On September 4, 2020, the Internal Revenue Service (IRS) and the US Department of the Treasury (Treasury) published in the Federal Register final regulations under section 468A of the Internal Revenue Code (the Code) that address three issues raised by the nuclear electric industry concerning qualified nuclear decommissioning funds (“qualified funds”). These final regulations conclude a many years-long regulation project to clarify the rules relating to decommissioning costs and self-dealing rules. McDermott submitted multiple sets of comments throughout the process, and Marty Pugh provided vital testimony during an IRS hearing on the proposed regulations.
The final regulations address three issues: (1) the definition of “nuclear decommissioning costs” for purposes of section 468A; (2) clarification of the applicable self-dealing rules to services performed by a disqualified person; and (3) the definition of substantial completion of decommissioning.

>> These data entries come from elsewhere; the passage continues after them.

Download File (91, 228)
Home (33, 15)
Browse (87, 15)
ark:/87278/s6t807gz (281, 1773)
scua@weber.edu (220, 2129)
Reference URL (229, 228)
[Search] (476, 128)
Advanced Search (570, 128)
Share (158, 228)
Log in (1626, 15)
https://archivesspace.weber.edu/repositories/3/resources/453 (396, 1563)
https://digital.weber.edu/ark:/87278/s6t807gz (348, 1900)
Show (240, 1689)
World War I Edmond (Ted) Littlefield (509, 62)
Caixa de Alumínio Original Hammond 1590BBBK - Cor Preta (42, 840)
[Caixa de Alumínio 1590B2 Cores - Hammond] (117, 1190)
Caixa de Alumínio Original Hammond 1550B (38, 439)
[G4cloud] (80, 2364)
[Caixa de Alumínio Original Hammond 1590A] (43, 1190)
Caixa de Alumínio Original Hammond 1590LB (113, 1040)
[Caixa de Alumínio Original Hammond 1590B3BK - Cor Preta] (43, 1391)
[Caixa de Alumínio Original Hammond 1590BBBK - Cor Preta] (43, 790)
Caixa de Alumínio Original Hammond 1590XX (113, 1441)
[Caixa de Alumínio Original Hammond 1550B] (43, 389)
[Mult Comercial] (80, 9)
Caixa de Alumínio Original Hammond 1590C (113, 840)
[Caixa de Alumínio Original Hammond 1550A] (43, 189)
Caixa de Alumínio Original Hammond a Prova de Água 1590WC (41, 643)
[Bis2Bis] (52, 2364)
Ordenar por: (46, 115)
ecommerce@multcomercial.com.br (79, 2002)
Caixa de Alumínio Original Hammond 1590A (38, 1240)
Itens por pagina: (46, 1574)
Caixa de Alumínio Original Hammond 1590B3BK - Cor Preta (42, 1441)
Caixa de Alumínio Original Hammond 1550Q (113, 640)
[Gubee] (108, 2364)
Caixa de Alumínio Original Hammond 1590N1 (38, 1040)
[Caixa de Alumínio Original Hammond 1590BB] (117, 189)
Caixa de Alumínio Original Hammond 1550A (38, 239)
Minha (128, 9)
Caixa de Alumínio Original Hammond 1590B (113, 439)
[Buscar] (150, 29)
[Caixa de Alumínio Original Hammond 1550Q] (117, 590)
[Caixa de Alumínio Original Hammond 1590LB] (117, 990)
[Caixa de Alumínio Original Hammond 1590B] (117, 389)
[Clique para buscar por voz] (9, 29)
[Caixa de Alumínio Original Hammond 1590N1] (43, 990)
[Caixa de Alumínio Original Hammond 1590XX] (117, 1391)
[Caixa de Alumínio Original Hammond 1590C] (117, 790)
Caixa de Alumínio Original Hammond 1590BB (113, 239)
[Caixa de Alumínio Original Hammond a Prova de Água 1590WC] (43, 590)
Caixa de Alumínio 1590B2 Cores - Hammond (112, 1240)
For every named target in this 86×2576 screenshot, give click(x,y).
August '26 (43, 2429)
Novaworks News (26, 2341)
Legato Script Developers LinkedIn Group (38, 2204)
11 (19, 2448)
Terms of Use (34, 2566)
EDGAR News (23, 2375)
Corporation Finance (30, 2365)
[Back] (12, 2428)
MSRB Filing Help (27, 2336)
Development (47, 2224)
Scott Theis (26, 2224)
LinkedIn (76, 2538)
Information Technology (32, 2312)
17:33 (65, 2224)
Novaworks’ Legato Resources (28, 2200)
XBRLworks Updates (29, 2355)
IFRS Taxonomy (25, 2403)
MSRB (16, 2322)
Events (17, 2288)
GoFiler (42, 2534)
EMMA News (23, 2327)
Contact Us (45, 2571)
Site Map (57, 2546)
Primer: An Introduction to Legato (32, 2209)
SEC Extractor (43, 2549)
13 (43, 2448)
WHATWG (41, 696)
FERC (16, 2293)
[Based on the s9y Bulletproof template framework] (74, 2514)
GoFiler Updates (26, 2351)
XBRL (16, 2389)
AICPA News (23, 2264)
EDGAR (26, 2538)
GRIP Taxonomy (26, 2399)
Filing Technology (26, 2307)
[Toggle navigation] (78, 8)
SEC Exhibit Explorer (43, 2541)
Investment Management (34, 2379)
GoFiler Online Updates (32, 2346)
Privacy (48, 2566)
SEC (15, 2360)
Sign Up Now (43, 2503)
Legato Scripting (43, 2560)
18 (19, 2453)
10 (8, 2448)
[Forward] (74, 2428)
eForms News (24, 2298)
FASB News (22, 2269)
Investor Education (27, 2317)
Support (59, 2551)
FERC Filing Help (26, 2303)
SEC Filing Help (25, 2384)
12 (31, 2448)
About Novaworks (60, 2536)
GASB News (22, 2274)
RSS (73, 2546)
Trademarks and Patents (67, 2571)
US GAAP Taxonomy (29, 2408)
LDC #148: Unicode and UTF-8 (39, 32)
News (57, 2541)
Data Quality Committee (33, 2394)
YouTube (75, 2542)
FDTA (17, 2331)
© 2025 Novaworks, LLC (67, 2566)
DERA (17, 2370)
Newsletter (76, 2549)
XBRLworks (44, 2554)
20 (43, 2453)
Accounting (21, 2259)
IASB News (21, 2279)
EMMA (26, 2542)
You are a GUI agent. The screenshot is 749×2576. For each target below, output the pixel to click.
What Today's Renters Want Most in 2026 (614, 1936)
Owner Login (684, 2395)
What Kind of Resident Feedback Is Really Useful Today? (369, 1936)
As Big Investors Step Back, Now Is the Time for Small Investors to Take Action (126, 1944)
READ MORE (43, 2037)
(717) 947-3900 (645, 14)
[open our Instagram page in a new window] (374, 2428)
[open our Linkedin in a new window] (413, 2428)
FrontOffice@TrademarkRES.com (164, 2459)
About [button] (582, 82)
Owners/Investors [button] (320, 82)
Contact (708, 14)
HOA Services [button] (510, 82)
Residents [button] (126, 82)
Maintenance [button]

First, the regulations respond to requests we made in a 2015 letter for guidance to allow a qualified fund to pay for expenses related to independent spent fuel storage installations (ISFSIs) regardless of whether such costs are immediately deductible. The final regulations confirm that the requirement that nuclear decommissioning costs be “otherwise deductible” under the Code do not apply to ISFSI expenses. The final regulations expand the definition of nuclear decommissioning costs to include expenses incurred to store spent nuclear fuel off site. The regulations confirm that the definition of nuclear decommissioning costs not only includes currently deductible costs, but also includes costs recoverable through depreciation or amortization. Additionally, costs for land improvements were included in the revised definition of nuclear decommissioning costs.
Second, the final regulations clarify the applicability of the self-dealing rules to transactions between a qualified fund and disqualified persons. The final regulations clarify that compensation paid by a qualified fund to a disqualified person for decommissioning services will not be an act of self-dealing even though such payment includes reimbursement of direct or indirect overhead costs or a profit element. Under the rules, compensation is generally permitted if it “would ordinarily be paid for like services by like enterprises under like circumstances.” This change provides welcomed clarity to allow power plant owners to contract with affiliates to decommission and provide other related services directly.
And finally, the final regulations adopt the proposed regulations to expand the definition of substantial completion to be the date on which “all federal, state, local and contractual decommissioning liabilities are fully satisfied.” This change permits a taxpayer to maintain a qualified fund to satisfy state, local or contractual obligations for decommissioning such as greenfielding or other environmental obligations, when the requirements of the Nuclear Regulatory Commission are already satisfied.
The final regulations were effective September 4, 2020 and generally apply to taxable years ending on or after September 4, 2020.